+++ DOCUMENT

My friend and I had known each other for 5 years when I saw him on a kink site. Our friendship up to that point had been incredibly vanilla, zero flirtation of any type. He invited me to birthday parties, we would have coffee once a month and discuss our lives, but that was literally where it began and ended. I always found him attractive, but I never believed it would go beyond that. After all, we were both married when we first met at my place of work. And even after our marriages both fell apart, it didn’t feel like a romantic connection between us was ever in the cards.


Fast forward to Brian and I being a few years into the lifestyle. I was, for the first time in our non-monogamous journey, doing the majority of the choosing and vetting of single men on my own. Having a BDSM background and missing the kinkier aspects of my life, I signed up for a kink-centric website, created my profile, and started interacting with some fellow kinksters. I came across this amazing photo, black and white, of a man caged. His face wasn’t in the shot, just his muscular legs and lovely cock, stuffed into a stainless steel chastity cage. I sent a like to the owner of this gorgeous shot and moved on, not realizing that the photo I had liked belonged to my above-mentioned friend….

++++++
+++ DATASET CONTENT

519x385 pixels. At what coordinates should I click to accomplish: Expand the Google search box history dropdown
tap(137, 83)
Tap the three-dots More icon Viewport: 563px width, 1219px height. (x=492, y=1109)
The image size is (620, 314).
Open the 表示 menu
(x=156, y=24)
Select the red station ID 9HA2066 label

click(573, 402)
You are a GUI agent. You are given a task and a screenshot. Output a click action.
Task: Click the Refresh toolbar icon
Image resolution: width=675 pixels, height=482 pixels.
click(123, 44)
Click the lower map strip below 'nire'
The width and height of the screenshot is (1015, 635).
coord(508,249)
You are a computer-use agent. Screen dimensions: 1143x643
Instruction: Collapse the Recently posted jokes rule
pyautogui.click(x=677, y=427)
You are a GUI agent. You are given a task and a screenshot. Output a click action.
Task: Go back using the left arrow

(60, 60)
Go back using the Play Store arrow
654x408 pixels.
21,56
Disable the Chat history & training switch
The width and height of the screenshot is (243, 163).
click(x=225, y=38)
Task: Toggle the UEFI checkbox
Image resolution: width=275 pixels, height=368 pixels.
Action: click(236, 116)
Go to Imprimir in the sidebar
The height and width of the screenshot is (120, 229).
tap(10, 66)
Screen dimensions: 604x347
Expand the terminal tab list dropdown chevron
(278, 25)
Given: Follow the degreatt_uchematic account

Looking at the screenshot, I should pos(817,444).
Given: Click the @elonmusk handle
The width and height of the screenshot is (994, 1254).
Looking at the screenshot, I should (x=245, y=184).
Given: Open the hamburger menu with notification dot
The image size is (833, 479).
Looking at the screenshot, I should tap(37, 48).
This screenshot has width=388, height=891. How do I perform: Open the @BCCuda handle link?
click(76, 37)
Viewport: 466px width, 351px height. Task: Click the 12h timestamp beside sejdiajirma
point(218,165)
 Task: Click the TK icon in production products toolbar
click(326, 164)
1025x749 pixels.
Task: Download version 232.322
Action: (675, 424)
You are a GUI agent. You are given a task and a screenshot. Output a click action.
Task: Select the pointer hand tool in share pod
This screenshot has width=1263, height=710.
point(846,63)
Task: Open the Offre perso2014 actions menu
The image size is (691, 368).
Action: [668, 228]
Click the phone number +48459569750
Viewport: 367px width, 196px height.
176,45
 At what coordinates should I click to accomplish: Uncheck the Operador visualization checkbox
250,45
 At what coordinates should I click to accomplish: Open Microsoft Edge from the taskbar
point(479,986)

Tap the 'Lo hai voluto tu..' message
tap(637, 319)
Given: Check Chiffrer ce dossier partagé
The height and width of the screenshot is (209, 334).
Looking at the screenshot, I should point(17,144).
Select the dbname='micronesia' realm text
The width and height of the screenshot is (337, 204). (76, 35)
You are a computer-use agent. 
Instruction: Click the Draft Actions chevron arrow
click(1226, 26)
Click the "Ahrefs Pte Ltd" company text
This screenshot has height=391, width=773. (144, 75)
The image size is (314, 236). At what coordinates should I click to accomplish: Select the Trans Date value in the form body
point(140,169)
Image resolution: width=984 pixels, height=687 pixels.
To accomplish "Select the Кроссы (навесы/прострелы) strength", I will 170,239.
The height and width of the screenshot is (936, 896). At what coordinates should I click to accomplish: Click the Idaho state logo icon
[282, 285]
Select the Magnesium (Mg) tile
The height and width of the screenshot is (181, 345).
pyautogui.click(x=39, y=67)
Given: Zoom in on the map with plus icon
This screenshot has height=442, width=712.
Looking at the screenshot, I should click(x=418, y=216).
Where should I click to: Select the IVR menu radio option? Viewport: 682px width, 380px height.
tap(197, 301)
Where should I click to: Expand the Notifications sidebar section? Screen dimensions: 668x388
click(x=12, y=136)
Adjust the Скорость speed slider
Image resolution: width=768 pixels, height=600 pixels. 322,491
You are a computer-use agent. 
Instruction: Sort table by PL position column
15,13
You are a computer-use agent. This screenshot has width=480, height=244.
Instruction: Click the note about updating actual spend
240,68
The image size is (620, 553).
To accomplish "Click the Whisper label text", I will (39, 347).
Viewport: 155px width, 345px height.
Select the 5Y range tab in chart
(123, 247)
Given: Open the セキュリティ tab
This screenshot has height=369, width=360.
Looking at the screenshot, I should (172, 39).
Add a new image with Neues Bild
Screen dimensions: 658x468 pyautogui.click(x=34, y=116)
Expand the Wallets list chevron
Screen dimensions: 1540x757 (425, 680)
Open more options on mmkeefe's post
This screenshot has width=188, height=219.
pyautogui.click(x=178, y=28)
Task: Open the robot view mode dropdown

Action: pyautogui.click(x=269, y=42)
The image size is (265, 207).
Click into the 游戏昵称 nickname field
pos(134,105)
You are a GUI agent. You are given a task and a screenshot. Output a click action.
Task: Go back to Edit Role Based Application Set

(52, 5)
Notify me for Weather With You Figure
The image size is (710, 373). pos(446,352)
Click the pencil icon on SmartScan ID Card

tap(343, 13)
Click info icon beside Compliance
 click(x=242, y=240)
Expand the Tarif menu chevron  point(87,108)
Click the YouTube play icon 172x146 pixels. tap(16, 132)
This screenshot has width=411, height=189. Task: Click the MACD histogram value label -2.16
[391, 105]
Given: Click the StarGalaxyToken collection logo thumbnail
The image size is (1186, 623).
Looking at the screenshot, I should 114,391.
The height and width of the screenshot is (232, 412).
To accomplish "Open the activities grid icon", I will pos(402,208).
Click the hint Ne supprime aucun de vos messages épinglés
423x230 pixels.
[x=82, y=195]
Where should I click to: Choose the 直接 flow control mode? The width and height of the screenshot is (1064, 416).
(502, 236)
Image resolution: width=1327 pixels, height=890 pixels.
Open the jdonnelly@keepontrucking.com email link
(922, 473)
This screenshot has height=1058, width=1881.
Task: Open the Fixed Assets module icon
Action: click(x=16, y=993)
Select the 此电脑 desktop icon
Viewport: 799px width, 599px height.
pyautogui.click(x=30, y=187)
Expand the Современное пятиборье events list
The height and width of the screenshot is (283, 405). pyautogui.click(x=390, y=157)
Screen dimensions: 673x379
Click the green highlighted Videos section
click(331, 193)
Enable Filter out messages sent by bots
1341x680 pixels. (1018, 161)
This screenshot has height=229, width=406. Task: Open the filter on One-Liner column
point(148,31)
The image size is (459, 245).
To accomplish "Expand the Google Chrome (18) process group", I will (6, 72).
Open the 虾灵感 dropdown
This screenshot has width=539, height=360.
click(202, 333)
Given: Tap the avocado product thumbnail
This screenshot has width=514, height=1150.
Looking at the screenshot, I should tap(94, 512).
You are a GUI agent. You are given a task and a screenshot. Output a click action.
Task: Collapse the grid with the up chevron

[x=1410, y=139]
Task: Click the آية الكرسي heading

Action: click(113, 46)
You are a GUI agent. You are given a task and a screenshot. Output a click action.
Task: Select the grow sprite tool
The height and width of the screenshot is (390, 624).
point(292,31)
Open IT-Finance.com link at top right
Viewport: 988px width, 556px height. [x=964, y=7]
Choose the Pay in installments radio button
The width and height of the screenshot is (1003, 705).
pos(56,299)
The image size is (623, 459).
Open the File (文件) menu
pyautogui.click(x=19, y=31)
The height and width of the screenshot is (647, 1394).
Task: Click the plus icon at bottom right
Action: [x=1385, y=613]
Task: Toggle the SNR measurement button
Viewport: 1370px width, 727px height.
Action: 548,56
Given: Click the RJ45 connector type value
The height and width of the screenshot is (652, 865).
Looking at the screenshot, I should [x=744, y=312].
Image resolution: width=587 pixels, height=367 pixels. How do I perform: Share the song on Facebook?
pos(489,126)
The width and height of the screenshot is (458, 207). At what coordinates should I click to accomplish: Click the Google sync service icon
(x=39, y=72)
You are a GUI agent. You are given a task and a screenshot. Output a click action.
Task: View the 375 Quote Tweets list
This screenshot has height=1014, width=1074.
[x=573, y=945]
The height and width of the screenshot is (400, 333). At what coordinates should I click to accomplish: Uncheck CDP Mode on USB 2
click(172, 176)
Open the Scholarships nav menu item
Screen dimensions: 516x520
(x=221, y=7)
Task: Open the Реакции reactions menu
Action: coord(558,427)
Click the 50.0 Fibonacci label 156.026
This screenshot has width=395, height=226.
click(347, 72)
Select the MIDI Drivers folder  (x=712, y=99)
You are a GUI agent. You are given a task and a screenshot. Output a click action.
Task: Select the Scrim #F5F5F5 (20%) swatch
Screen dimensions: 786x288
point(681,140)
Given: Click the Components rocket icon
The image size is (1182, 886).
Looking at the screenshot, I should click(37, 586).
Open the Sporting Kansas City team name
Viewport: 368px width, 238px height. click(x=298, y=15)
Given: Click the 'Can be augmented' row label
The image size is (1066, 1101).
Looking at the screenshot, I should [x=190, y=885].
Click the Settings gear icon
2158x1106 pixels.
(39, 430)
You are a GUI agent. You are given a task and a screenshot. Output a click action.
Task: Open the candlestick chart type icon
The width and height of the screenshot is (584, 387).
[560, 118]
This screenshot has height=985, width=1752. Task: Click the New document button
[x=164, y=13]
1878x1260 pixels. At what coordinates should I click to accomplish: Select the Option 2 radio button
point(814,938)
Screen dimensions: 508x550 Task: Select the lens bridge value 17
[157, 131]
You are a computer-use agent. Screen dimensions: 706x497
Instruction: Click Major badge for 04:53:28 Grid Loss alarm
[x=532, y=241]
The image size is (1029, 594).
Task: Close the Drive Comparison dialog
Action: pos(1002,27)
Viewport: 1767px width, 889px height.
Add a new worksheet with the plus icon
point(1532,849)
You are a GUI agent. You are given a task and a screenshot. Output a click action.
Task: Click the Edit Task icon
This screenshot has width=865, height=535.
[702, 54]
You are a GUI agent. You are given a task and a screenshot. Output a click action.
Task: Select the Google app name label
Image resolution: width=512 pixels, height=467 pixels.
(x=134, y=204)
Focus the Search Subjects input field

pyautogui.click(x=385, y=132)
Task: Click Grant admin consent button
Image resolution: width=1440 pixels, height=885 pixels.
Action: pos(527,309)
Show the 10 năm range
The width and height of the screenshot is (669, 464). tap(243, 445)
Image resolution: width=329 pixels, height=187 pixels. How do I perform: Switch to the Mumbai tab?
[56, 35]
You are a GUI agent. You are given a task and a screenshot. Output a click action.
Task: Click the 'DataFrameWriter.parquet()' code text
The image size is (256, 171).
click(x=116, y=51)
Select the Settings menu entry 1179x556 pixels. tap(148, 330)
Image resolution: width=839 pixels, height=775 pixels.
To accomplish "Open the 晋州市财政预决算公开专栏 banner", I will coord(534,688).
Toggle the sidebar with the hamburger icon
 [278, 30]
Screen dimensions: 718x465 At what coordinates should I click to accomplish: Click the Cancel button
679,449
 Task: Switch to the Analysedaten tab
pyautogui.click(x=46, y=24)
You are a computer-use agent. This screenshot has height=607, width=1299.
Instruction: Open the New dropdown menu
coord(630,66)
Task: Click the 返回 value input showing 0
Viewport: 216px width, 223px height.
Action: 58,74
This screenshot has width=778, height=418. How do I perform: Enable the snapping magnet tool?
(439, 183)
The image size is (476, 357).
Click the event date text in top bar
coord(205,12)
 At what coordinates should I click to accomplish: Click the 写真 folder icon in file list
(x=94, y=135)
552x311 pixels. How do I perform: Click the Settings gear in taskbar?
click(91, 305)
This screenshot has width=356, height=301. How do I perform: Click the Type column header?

++++++

### DIRECTIONS FOR THIS TASK
In the essay, how long had the writer and the friend known each other when the writer saw him on a kink site? These records have nothing to do with the essay.

### EXPECTED ANSWER
Five years.